I’d like you to expand on it also. For example, you could say “life as a smoker smells” which is true — but it is probably more accurate and truthful to say, “life as a smoker — my body, my breath, my clothes, my home, my hair stank and made me feel dirty”. It is important that you say what smelt, how did it smell, and how did it make you feel — all in the past tense because it is what you have escaped from.
Do this with all the aspects of your life as a smoker. For example, you could say, “it controlled my life, what I did, when I did it, and how I felt when I was doing it and that made me feel weak”.
Once you’ve done that for every aspect of your life as a smoker, I want you to keep that record to hand, in your purse or your wallet because I want you to refer to it at certain times.
REWIRE Your Brain
Lastly, as I’ve alluded to a couple of times, make sure that you get comfortable that you are going to think about cigarettes or smoking — even though you probably feel worried that you might think about them too much at the moment — but ‘worrying about it’ is the problem. I’ll explain…
For starters — if you try not to think about it — you will think about it even more!
If I say, “WHATEVER YOU DO — YOU MUSTN’T THINK ABOUT A BANANA NOW”, you are almost certainly thinking about a banana!
It doesn’t matter if you think about cigarettes — even if you think, “I WANT ONE”, it doesn’t mean that you do.
Some people find this difficult to accept but it is true. Think about it for a moment. If you were arguing with a friend — at the height of the argument you might think, “I COULD KILL YOU NOW!”. That doesn’t mean that you could REALLY kill them — it doesn’t make you a bad person — it’s just a thought. It’s what you do with the thought that matters.
It is very much like, for example, if parked your car in the same parking space every day for a year, at work or at home, and after a year your parking space was moved one space down. You wouldn’t be at all surprised if you parked your car in the old parking space by accident. Neither would you worry about it. And it wouldn’t bother you if it happened a dozen times in a row.
When that happened — you wouldn’t turn the engine off, throw your hands in the air and think to yourself “DAMN — I’M INFATUATED WITH THIS PARKING SPACE — I’M EMOTIONALLY ATTACHED TO IT — I CAN’T POSSIBLY PARK MY CAR IN THE NEW SPACE!”. In fact, you would just re-park your car. It doesn’t mean you want to park in one space rather than the other one — it just means that your brain has forgotten that your parking space has moved.
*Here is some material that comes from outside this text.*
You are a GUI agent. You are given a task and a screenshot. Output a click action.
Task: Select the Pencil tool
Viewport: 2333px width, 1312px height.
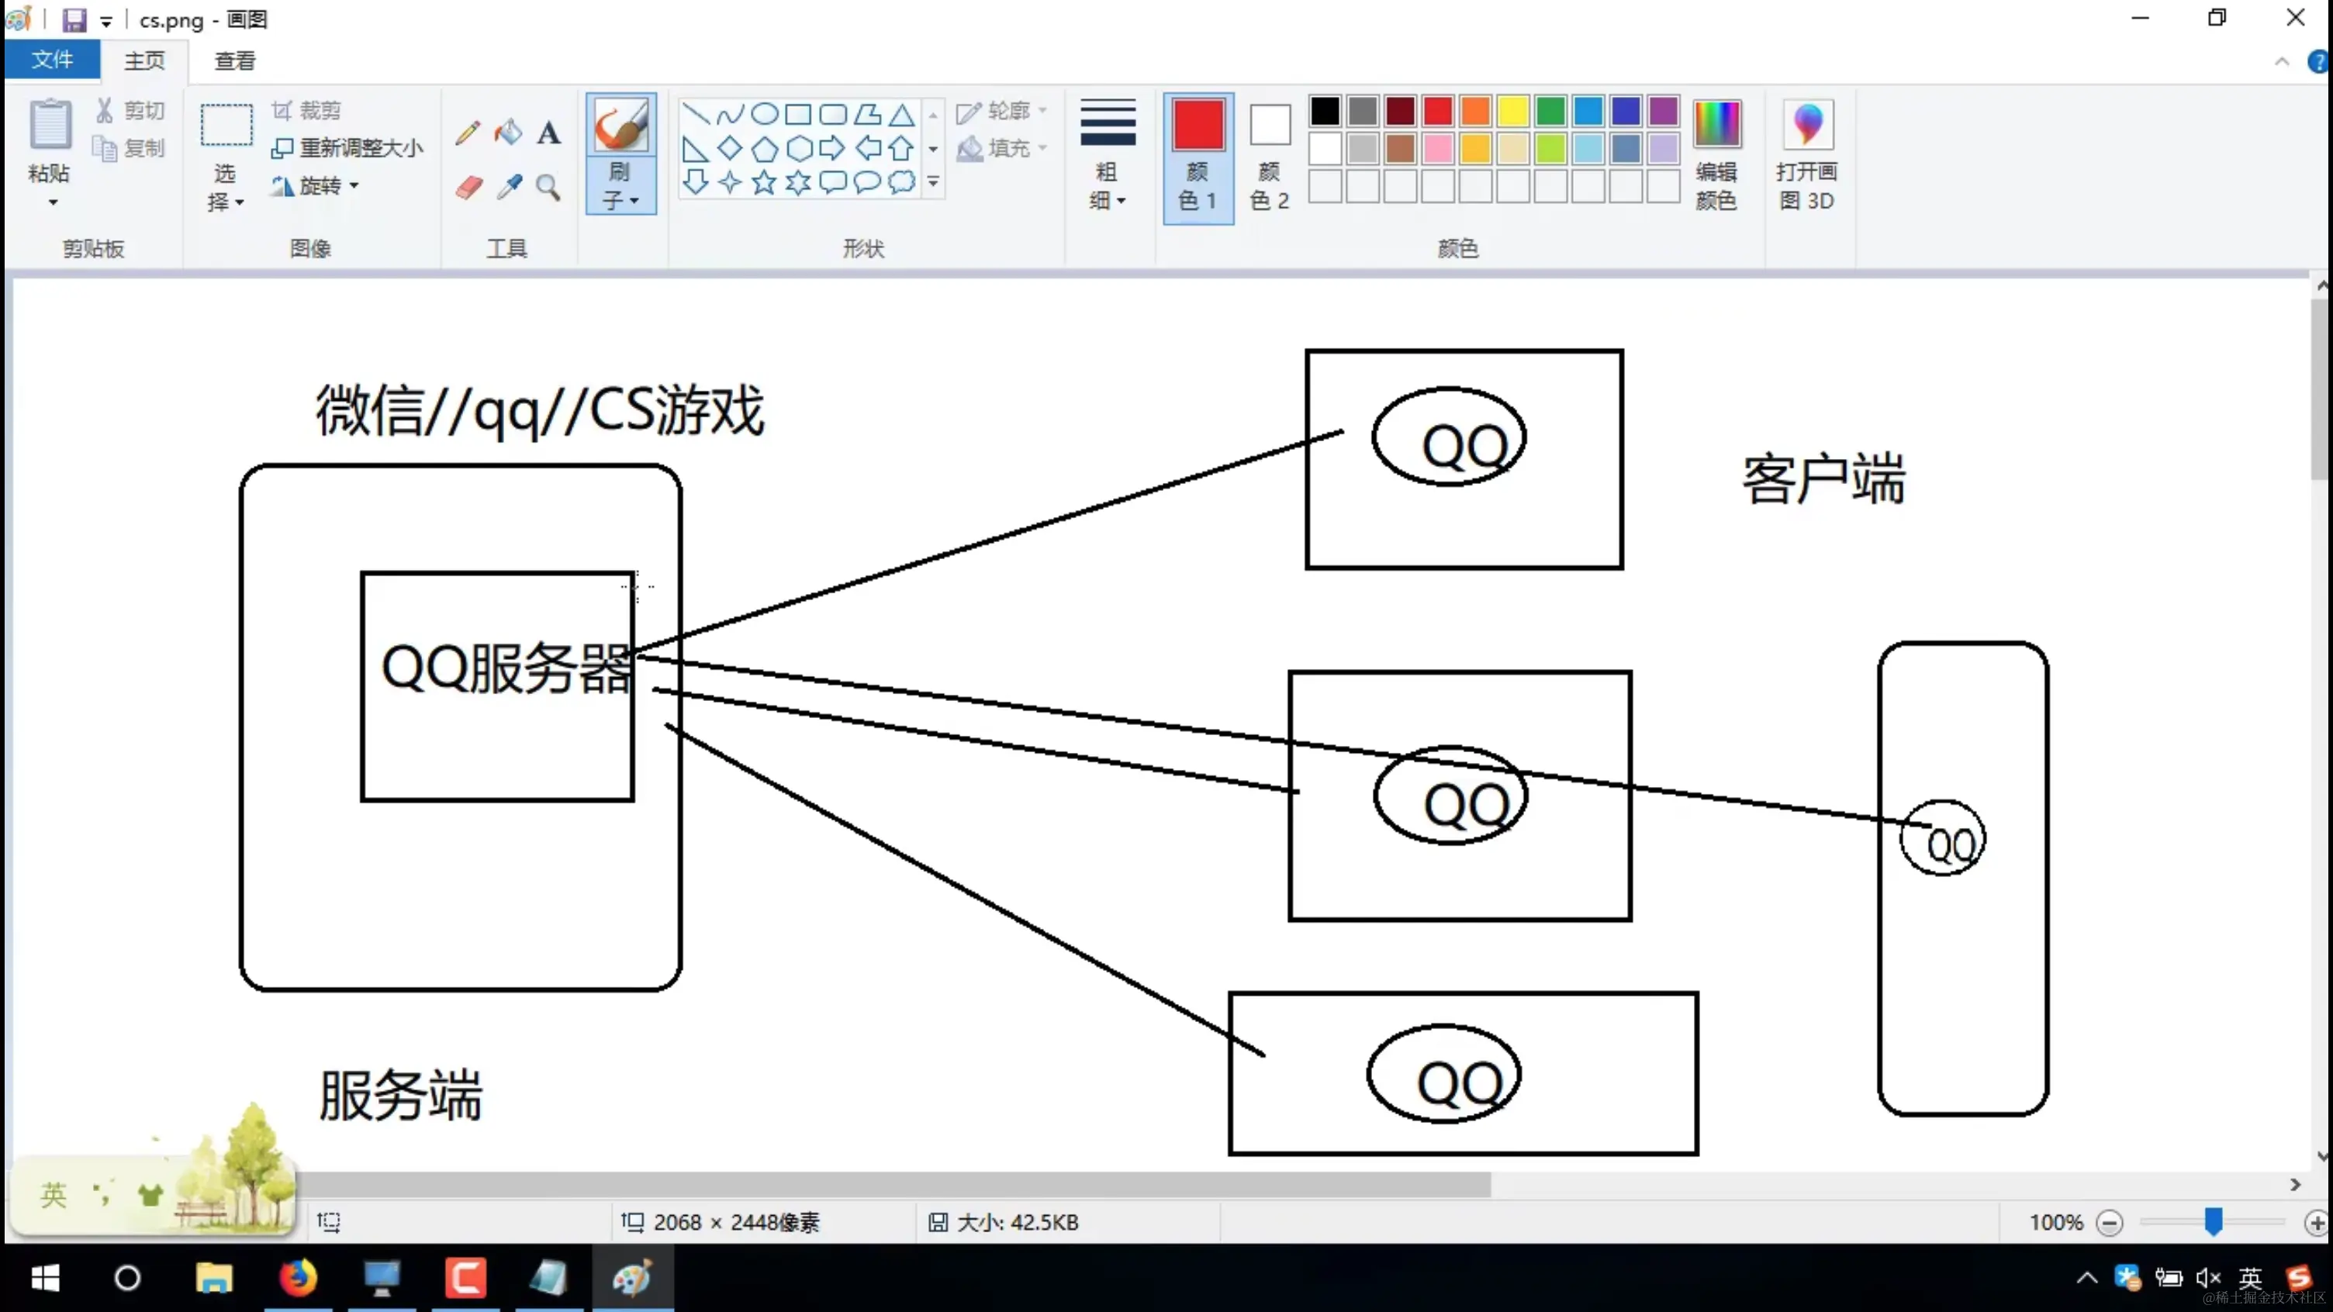click(x=467, y=133)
And that is all that is happening if you think about cigarettes after you’ve stopped — it doesn’t mean you want one — it just means your brain has forgotten that you’ve stopped, which after years of smoking isn’t surprising. At that point rather than worrying about it, or panicking about it, or trying not to think about it, OR reaching for food, welcome it and think to yourself, “GREAT I’M A NON SMOKER”, and feel good about it. If you need a nudge in the right direction this is an excellent time to read your record of what life was like as a smoker. The idea is not to be scared and think, “OH NO! I MUSTN’T SMOKE OR I’LL HAVE TO GO BACK TO THAT!”, the idea is to look at it and smile — it is a description of what you have escaped from.
I hope that all makes sense to you Joanna — you’ve done an amazing thing in so many ways. If you can understand all the above, complete the exercise, and enjoy re-wiring your brain (in the same way as you might if you parked your car in the wrong parking space) you’re going to be fine and dandy.
Please do let me know if you have any questions or are unsure about anything — but other than that — congratulations on being a happy non-smoker and even more congratulations on taking back control of your food intake and weight.
Best wishes
John at Allen Carr
From the desk John C. Dicey, Global CEO & Senior Therapist, Allen Carr’s Easyway, London, England.